Going back to powerSet: Dropping from $O(2^n \log n)$ space to $O(2^n)$ space (with optimal sharing) should buy usability for a few extra input elements. On the time side, the logarithmic factor probably doesn't matter, so if someone has an $O(2^n)$ space/ $O(2^n \log n)$ time algorithm that actually runs faster than whatever $O(2^n)$ time algorithm we find, we can use the "theoretically slower" one instead.

@meooow25 Your implementation looks interesting, but I can't make head or tail of how it works. Could you explain? How does it achieve lexicographical order? I also noticed a type error: unboxed arrays can't hold Sets.

Wait, now I'm confused... How does that typecheck?

@meooow25 Your implementation doesn't pass the test suite, unfortunately. I'm still very confused about how it passes the type checker.

To clarify, it doesn't pass the test suite once the test has been changed as in #892. That's (at least partly) because the subsets you produce are totally unbalanced—just lists.

How does that typecheck?

I didn't actually use unboxed arrays here (Array vs UArray). Perhaps the comment was confusing, I mean that as TODO: Use unboxed array...

the subsets you produce are totally unbalanced—just lists

Oops, the middle bit logic was at fault. Updated, but it's a little more complex now.

How does it achieve lexicographical order?

That's the sortedMasks part, which is the same as the current algorithm, only it constructs a list of bitmasks instead of a set of sets. Is there any other part you'd like me to explain?

Yes, the whole thing? I don't understand the shape of it. Could you maybe open a PR with lots of comments? I'm a comment maximalist.

I don't want to open a PR without actually testing that it is an improvement.

I'll try to explain with an example:
Consider that the input set is {0,1,2}.
Then we make an array sets to hold the power set, indexed by bitmasks 0b000 to 0b111. The bits in a mask indicate what elements are in the set.
sets = array (0b000,0b111) [(0b000,{}), (0b001,{0}), (0b010,{1}), (0b011,{0,1}), ... (0b111, {0,1,2})]
To build these sets in constant time for any mask, we find the middle set bit, take the corresponding element as root, and pick the left and right subtrees out of sets by indexing with the masks we want (as I described in the comment before).
For example,
sets ! 0b111 = bin 1 (sets ! 0b001) (sets ! 0b100) = bin 1 {0} {2} = {0,1,2}
sets ! 0b101 = bin 2 (sets ! 0b001) (sets ! 0b000) = bin 2 {0} {} = {0,2}
Now that we have all the sets, we need to convert them to lexicographical order. We use the current powerSet algorithm, which does build sets in the right order, to get the right order of bitmasks [0b000, 0b001, 0b011, 0b111, 0b101 ... 0b100]. Then we can pick the corresponding sets out of sets to get [{}, {0}, {0,1}, {0,1,2}, {0,2}, ... {2}], and build them into the output set with fromDistinctAscList.

• Problem to solve
Retype everything in the powerSet discussion from "I don't want" down to "the comment before).", keeping every word and symbol unchanged.

Records about locating elements on screens:
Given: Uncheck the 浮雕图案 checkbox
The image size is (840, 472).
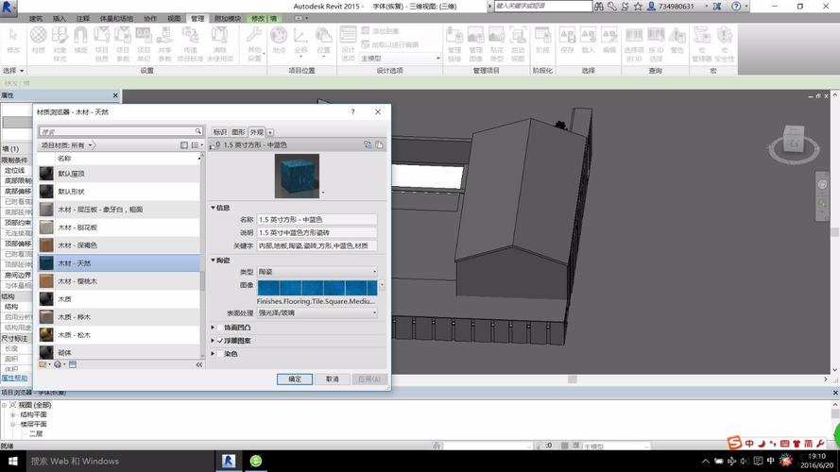Looking at the screenshot, I should pos(220,341).
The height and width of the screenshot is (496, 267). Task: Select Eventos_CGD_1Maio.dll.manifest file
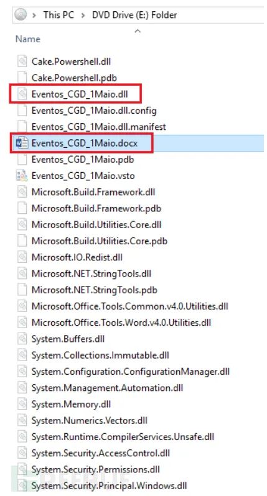[x=99, y=127]
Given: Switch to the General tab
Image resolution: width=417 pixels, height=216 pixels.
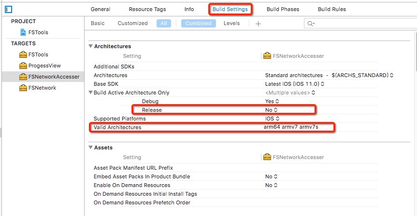Looking at the screenshot, I should pos(101,9).
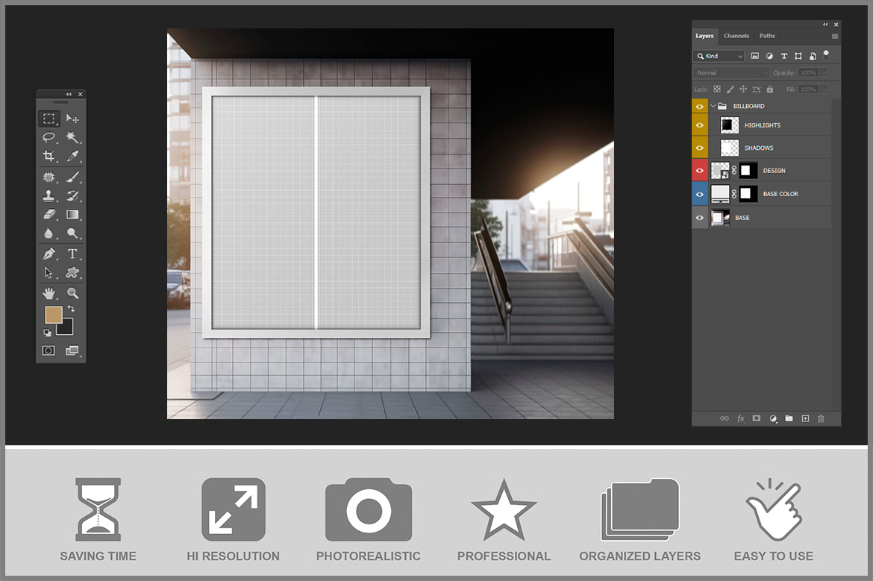Click the Delete layer trash icon
This screenshot has height=581, width=873.
[821, 418]
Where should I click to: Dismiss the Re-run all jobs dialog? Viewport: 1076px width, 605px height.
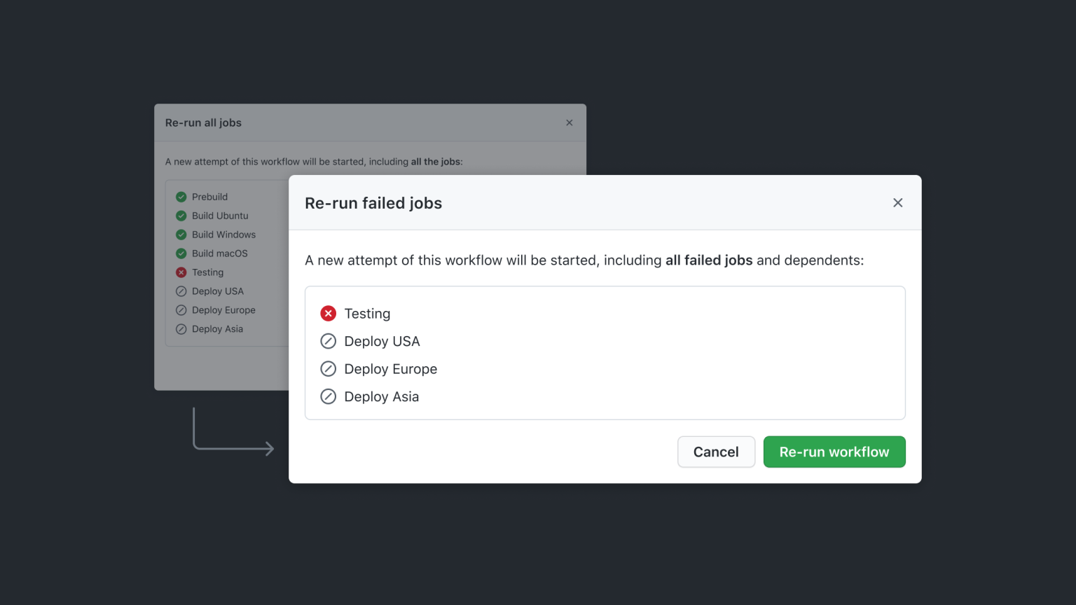pyautogui.click(x=569, y=123)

• Exercise solution
I don't want to open a PR without actually testing that it is an improvement.

I'll try to explain with an example:
Consider that the input set is {0,1,2}.
Then we make an array sets to hold the power set, indexed by bitmasks 0b000 to 0b111. The bits in a mask indicate what elements are in the set.
sets = array (0b000,0b111) [(0b000,{}), (0b001,{0}), (0b010,{1}), (0b011,{0,1}), ... (0b111, {0,1,2})]
To build these sets in constant time for any mask, we find the middle set bit, take the corresponding element as root, and pick the left and right subtrees out of sets by indexing with the masks we want (as I described in the comment before).